I have been reading some interesting blogging about a recent incident involving Cynthia Mckinney and her recent altercation with a security guard on the hill. This post is not about that incident as I don’t really have much of an opinion about it since I don’t feel that enough information has been presented for me to judge her or the security guard in question.

This is a post about the subtle racism and sexism that I see in others and maybe even in myself a little bit. I am not talking about the overt racism like the comments of Neal Boortz but rather just the things that are hard to notice. I have noticed that a lot of blogs on the right have picked up on this incident and part of me wonders if their focus might be related to race. But then I also think that if my representative in congress (John Dingell) were to do something similar, it would probably get a similar amount of attention.
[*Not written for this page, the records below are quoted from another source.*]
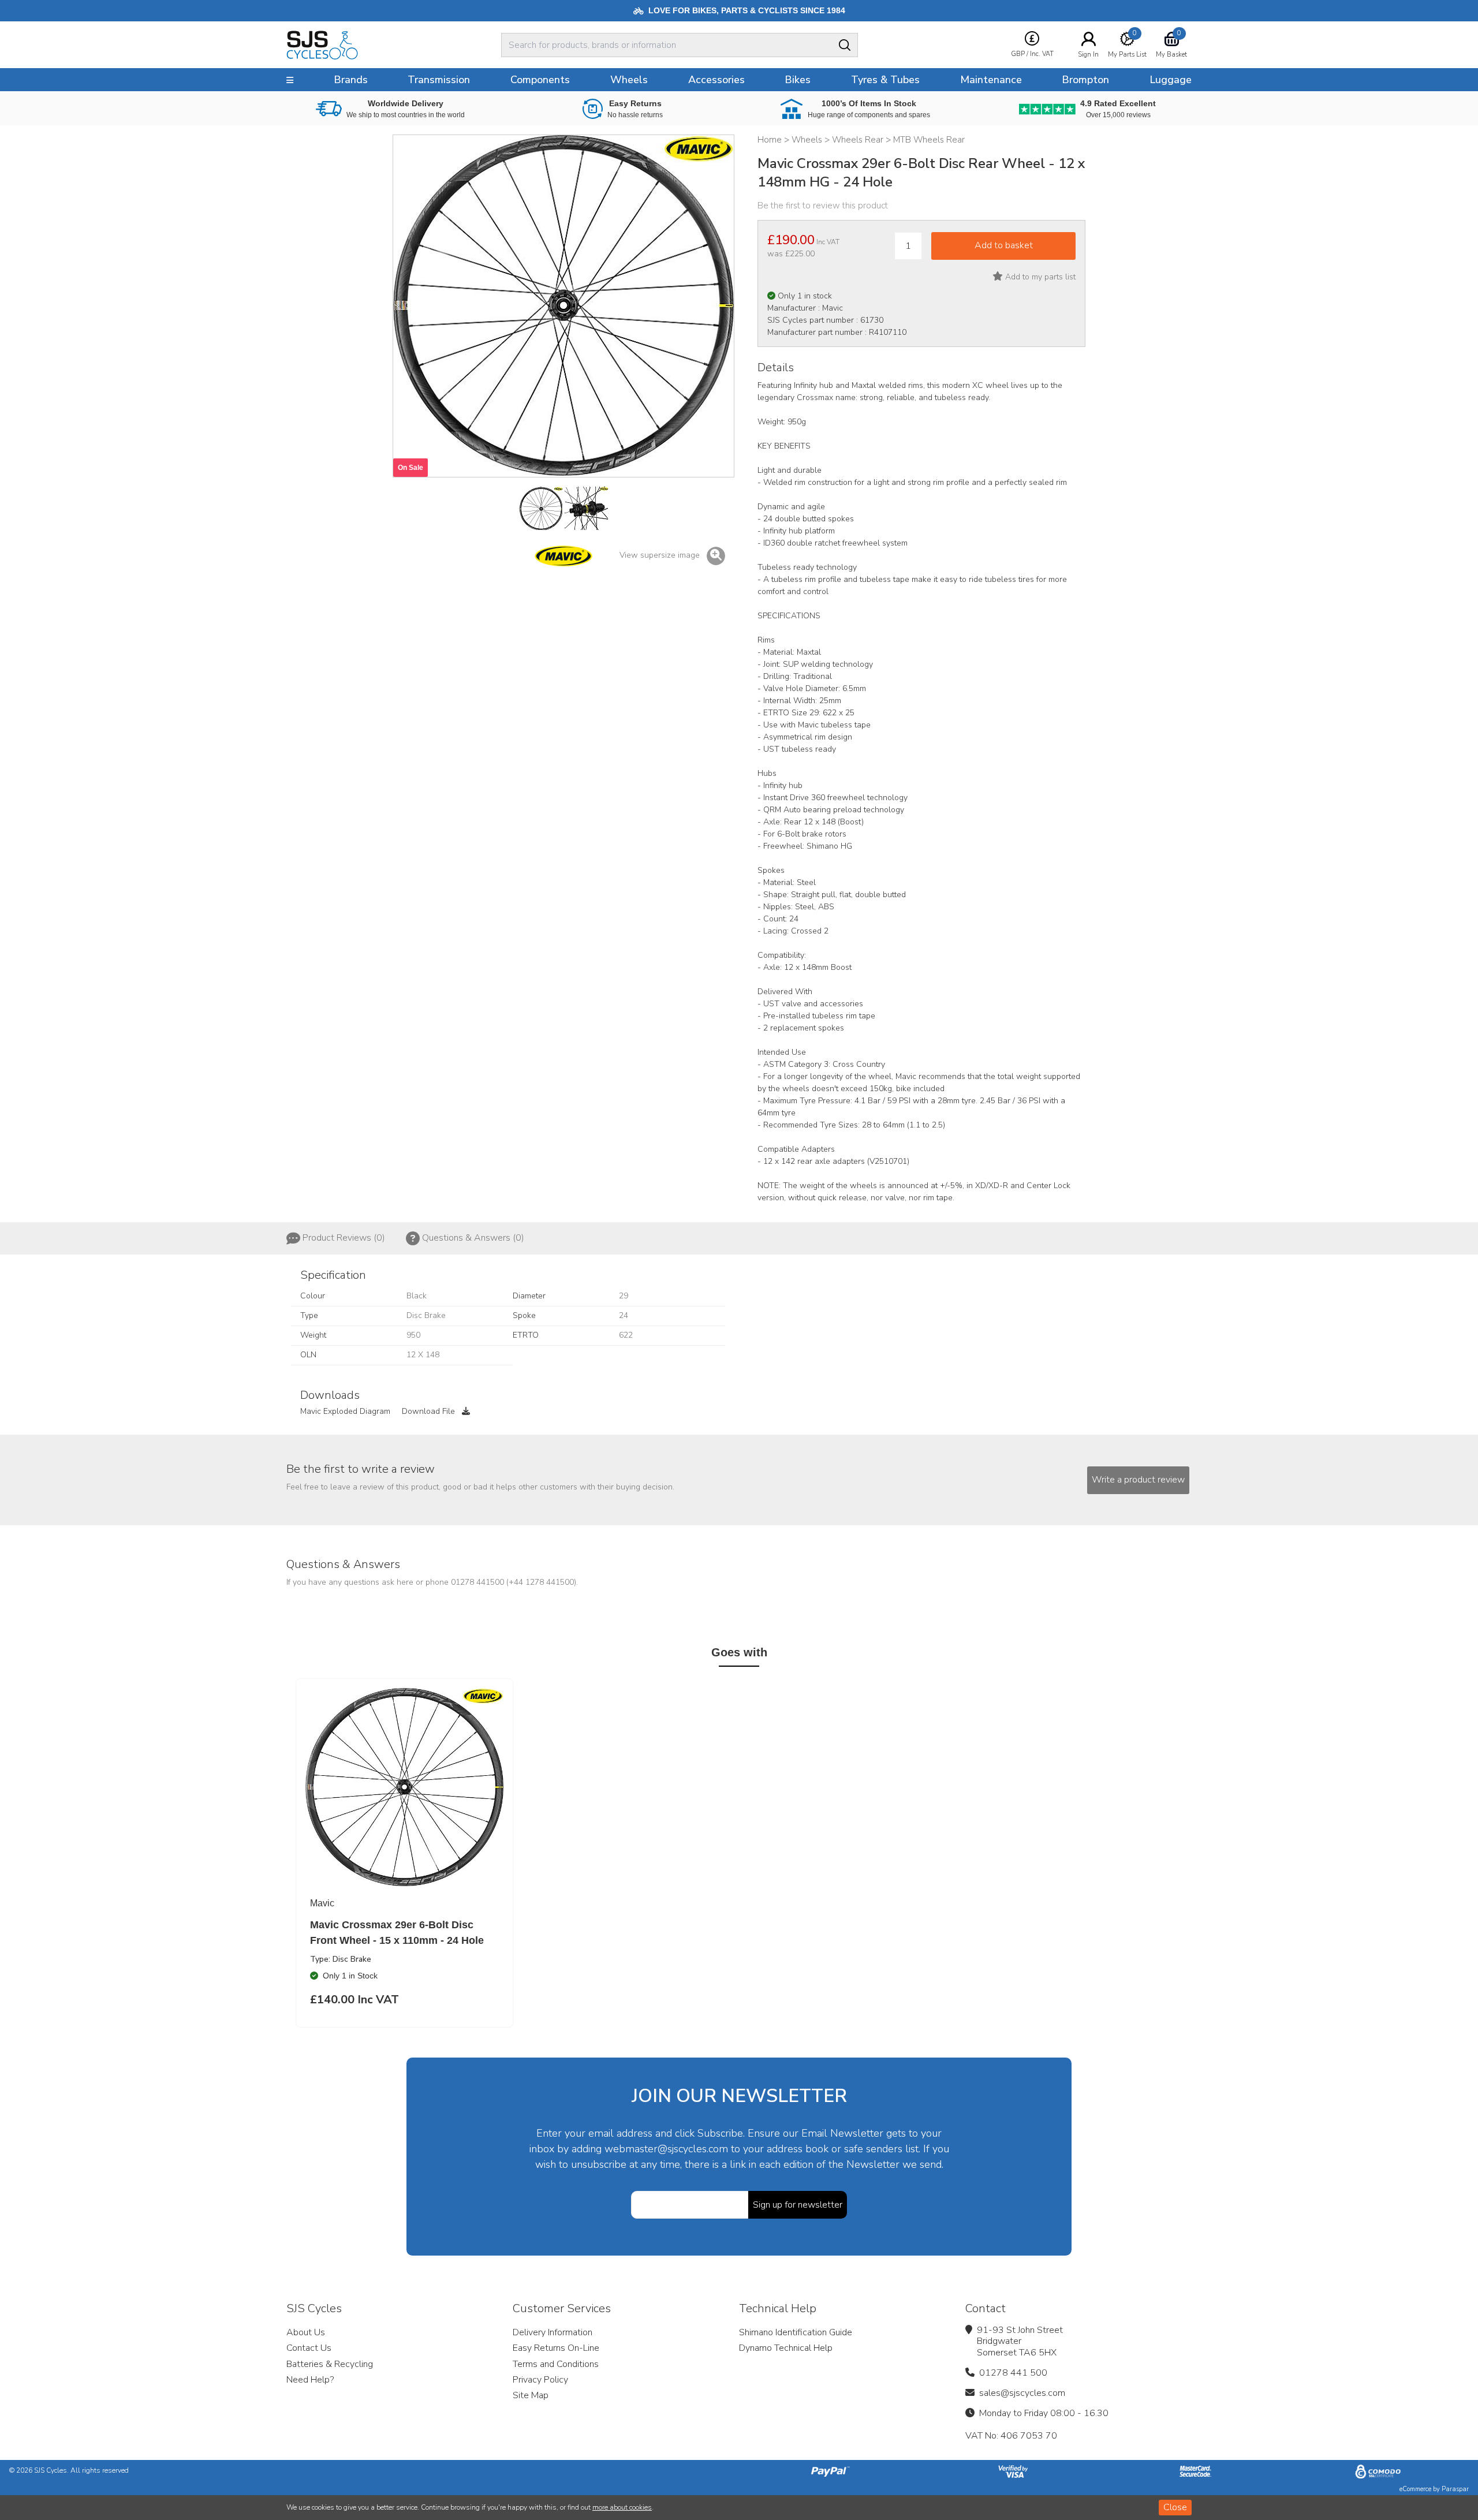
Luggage (1170, 80)
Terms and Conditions (556, 2364)
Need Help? (310, 2379)
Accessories (716, 80)
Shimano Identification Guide (795, 2332)
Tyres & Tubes (885, 80)
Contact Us (308, 2348)
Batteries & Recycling (329, 2364)
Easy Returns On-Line (556, 2348)
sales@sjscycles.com (1022, 2393)
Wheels (629, 80)
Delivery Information (552, 2332)
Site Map (530, 2395)
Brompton (1085, 80)
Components (540, 80)
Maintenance (991, 80)
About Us (305, 2332)
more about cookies (622, 2507)
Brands (351, 80)
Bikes (798, 80)
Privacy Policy (540, 2379)
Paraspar (1455, 2489)
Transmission (439, 80)
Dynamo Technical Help (786, 2348)
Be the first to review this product (822, 205)
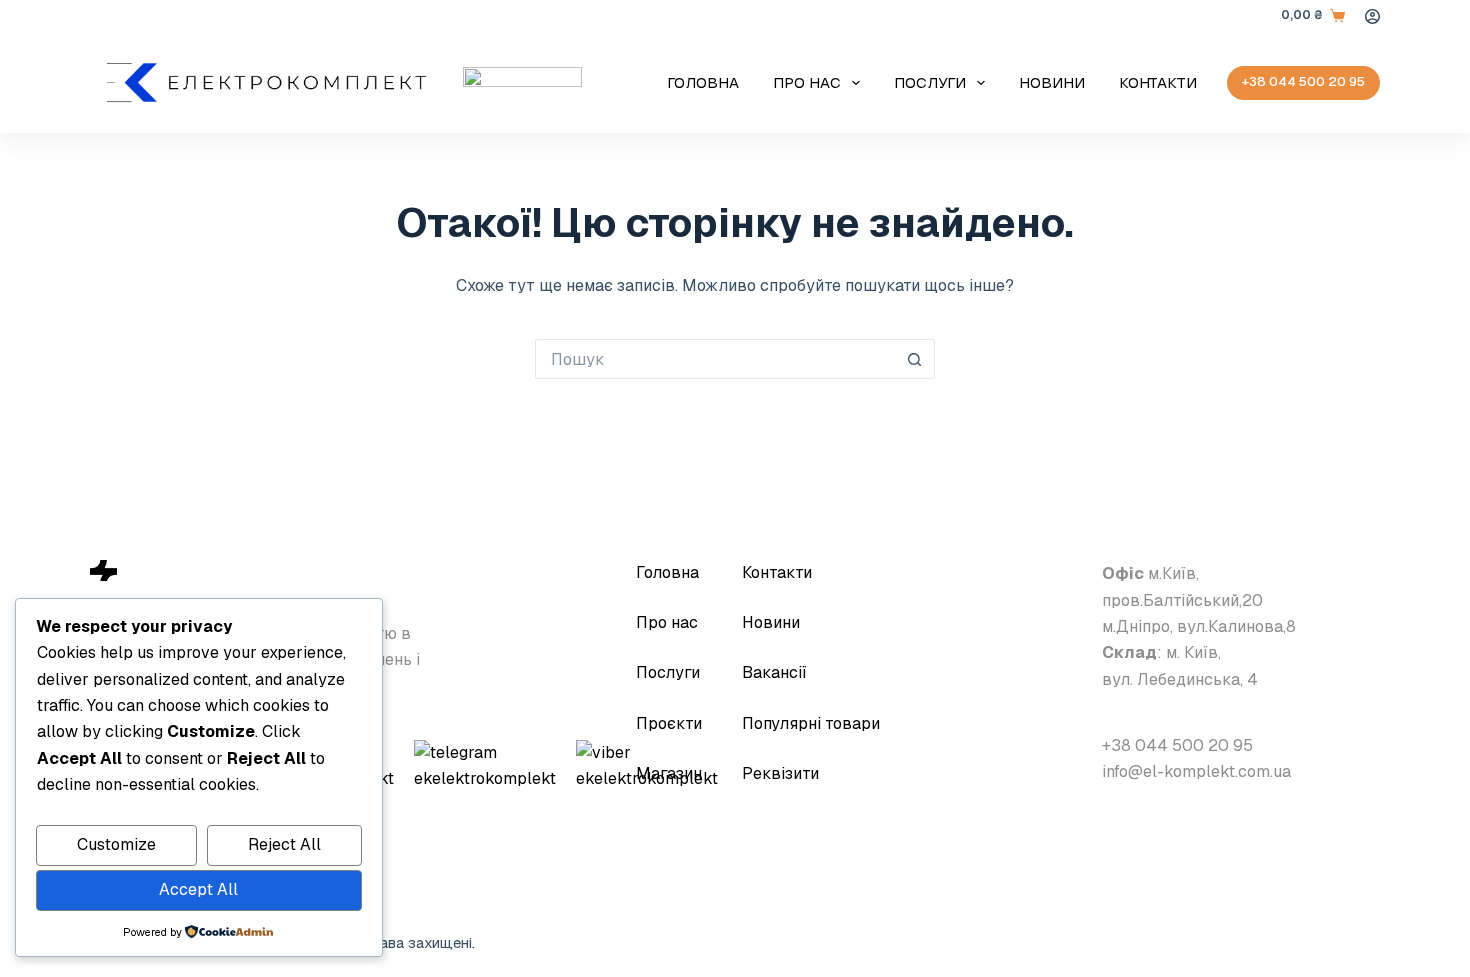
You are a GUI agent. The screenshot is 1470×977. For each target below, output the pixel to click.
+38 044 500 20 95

I think so but I don’t know so.

And then there is the outcry in many of these blogs that if McKinney dares to suggest that this incident *could* be related to race she is “playing the race card” or whatever. Maybe she is. Maybe they are correctly pointing out one small bit of black privilege. I think about how reaction would be different if a white male congress person did the same thing. He wouldn’t be able to say that the guard was stopping him because of his gender or race. But he also would know 100% that the guard didn’t stop him because of his gender or race. Mckinney simply doesn’t have the luxury of knowing that. The guard himself probably doesn’t know if his decision to stop her had anything to do with her gender or race because often such thinking is done on a purely subconscious level.

And why might McKinney “play the race card” so to speak. Maybe it is purely for political gain if that kind of rhetoric goes over well in her district. But maybe she really feels a sense of discrimination. There are 13 other black women in Congress out of 535 members of the House and Senate. That is not a representative sample of the total number of black women in this country. There are only three reasons why such a group is so under represented in such high power positions. Either white men really are superior to everyone else and are getting into Congress solely due to merit (unlikely), or white men are more likely to want to be in Congress than other groups (slightly more likely than the former theory but still pretty unlikely), or there is actually discrimination somewhere in the process (very likely).

I have no idea how to deal with this racism in our culture other than to talk about it and point it out where I see it. The big problem though is that there are probably a lot of areas where it exists and I don’t see it.